A monogamia é muito ineficaz para a fidelidade, caso contrário a traição não seria um comportamento tão comum. Não seria um genuíno hábito humano; por outro lado a monogamia tem sido assustadoramente eficiente como desculpa para os comportamentos mais animalescos. Em nome da monogamia e do ciúme, em defesa da honra do “corno” medíocre, violência e covardia de toda espécie acontece.


Reflita: A última vez que te quiseram em namoro, foi para satisfazer todas as suas necessidades afetivas, ou foi simplesmente para que você não consiga isso com outra pessoa e acabasse saindo desse relacionamento? Reflita...


Talvez, em uma sociedade mais evoluída e civilizada, a monogamia não fosse uma condição e sim uma consequência de um desejo genuíno por uma pessoa, ou pela falta de desejo por outras; talvez em uma sociedade mais evoluída, as relações que já não são mais feitas como negócios diplomáticos, dê um passo além e passem a se consumar não pelo desejo da exclusividade sobre o outro, mas, sim, pelo desejo genuíno de conviver mais tempo com quem se gosta; talvez daqui alguns anos, casamentos se deem entre amigos, formando uma comunidade domiciliar de pessoas que se amam, não de pessoas que se vigiam e, quem sabe, o sexo com terceiros não defina o relacionamento que deve ou não existir, como vislumbrou a conversa entre a sexóloga Ana Canosa e a editora Barbara dos Anjos.


MC Kevin não precisava morrer por um comportamento tão banal. Em um relacionamento maduro ideal, a conversa sobre desejos e, eventuais, traições não deveriam ser um tabu, um risco de guerra conjugal. Deveria ser apenas uma conversa franca sobre vontades e necessidades humanas, como se conversa sobre culinária, ou nem isso, afinal, relacionamento não é confessionário. Na pior das hipóteses uma conversa madura e um combinado sobre término, indenização da mulher traída e liberdade para ambos viverem como quisessem. Debochar de perdas financeiras geradas por separações, vá lá. Mas a morte por uma traição, é totalmente desproporcional.

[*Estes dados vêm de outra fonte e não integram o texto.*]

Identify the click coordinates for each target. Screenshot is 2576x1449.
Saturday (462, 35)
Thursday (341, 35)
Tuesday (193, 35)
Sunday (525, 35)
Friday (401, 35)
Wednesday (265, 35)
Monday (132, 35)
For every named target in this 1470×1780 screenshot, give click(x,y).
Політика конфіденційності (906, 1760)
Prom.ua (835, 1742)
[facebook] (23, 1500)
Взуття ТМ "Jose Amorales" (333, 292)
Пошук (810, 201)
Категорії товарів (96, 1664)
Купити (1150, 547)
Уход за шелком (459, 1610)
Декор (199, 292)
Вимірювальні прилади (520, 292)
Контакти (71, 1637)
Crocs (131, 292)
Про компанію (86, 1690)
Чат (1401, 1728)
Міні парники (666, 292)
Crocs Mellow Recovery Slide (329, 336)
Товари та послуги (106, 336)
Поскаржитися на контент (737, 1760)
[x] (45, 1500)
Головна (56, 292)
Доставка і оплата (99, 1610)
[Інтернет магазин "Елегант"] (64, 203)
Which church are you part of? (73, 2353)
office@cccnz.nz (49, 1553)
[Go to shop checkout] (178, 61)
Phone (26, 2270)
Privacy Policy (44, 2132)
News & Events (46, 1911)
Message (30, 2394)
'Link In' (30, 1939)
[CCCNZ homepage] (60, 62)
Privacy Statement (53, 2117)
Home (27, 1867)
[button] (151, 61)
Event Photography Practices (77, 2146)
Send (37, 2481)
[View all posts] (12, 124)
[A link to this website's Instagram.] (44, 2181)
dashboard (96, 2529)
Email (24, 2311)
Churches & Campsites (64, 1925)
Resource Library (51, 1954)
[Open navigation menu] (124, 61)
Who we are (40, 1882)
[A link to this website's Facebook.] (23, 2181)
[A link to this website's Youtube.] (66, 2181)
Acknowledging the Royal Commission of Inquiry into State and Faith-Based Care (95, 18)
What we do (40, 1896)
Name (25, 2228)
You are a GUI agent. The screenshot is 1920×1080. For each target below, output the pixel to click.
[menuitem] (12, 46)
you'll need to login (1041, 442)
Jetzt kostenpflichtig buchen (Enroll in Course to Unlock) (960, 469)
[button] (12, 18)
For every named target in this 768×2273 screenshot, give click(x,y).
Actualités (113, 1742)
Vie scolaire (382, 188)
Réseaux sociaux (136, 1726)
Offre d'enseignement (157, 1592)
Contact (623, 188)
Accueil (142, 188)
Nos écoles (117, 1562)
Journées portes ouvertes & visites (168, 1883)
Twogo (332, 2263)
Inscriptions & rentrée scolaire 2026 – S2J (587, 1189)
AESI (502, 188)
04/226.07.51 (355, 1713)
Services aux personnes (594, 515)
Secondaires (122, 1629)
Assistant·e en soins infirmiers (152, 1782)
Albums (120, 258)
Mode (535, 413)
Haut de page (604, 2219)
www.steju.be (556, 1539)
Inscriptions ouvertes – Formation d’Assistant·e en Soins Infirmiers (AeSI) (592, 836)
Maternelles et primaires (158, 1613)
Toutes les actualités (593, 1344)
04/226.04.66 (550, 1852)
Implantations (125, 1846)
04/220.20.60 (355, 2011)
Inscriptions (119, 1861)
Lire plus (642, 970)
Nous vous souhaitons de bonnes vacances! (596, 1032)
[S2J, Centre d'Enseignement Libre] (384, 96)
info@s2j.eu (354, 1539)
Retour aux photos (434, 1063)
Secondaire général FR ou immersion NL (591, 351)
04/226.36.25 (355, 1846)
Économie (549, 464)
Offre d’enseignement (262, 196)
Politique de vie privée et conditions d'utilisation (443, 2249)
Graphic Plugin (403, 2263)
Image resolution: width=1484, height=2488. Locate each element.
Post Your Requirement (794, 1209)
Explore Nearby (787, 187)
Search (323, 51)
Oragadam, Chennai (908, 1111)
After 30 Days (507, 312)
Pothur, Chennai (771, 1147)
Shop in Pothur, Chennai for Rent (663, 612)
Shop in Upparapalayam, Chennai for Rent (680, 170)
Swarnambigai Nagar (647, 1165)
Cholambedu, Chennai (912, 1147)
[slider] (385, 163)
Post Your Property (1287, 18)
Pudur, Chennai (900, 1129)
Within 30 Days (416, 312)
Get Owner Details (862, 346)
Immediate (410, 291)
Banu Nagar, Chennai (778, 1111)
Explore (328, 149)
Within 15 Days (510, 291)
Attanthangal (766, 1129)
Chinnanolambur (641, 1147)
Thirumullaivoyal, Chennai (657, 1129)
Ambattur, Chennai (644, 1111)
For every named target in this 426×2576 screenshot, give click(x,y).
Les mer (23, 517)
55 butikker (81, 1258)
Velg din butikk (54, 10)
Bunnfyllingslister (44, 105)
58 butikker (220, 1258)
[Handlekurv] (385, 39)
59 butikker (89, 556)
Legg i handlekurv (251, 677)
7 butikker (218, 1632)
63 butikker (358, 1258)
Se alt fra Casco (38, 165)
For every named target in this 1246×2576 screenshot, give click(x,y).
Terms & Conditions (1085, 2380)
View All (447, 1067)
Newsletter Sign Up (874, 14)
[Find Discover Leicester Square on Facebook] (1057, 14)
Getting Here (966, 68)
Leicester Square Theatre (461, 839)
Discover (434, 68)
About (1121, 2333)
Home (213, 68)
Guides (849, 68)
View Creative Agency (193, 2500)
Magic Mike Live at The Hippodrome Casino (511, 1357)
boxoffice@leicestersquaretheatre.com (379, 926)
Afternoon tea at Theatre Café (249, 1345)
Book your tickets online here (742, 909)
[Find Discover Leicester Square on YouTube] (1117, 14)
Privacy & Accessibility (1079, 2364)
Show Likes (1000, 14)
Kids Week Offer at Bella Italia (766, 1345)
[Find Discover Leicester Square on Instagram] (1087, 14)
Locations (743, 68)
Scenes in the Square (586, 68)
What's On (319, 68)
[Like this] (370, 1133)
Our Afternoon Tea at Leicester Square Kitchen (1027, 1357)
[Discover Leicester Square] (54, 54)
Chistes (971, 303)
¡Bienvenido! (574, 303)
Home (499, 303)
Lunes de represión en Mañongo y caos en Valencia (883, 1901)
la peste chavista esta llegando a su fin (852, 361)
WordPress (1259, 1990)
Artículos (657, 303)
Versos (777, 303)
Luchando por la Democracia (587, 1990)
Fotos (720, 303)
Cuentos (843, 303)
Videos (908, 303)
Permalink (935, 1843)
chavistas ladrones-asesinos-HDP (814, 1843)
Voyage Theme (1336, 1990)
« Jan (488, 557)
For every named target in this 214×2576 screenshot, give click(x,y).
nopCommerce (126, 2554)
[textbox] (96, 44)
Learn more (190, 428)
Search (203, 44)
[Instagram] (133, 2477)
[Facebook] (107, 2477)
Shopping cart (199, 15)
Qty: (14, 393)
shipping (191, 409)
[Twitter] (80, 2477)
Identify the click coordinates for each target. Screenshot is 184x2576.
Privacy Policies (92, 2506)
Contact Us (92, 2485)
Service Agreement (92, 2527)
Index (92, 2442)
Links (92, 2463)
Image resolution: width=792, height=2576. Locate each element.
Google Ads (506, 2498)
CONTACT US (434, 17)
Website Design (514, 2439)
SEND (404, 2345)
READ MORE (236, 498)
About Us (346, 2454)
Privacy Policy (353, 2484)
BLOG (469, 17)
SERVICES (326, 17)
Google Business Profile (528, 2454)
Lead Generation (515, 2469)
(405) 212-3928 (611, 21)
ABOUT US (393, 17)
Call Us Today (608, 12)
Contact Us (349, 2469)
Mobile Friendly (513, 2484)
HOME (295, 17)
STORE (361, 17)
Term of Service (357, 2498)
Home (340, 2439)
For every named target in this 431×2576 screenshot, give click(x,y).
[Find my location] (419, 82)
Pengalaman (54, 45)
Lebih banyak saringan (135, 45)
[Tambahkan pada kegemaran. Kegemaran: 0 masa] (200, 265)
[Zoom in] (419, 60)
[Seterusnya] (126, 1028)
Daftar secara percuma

Independentemente das suas dúvidas, desconfianças e neuras, a monogamia é e sempre será uma incerteza, uma consequência de um relacionamento completo em si. Existem pessoas traídas que levam anos para descobrirem – isso quando descobrem – tal qual existem pessoas que nunca traíram e foram alvos de injúrias, cobranças, interrogatórios e violência.


Seja monogâmico, seja poligâmico a régua para saber quando um relacionamento deve terminar é uma só. Se te faz bem: mantém; se te faz mal: tchau-tchau.

Final feliz é regra de filme infantil. No mundo real, se está indo mal, “tchau-tchau”.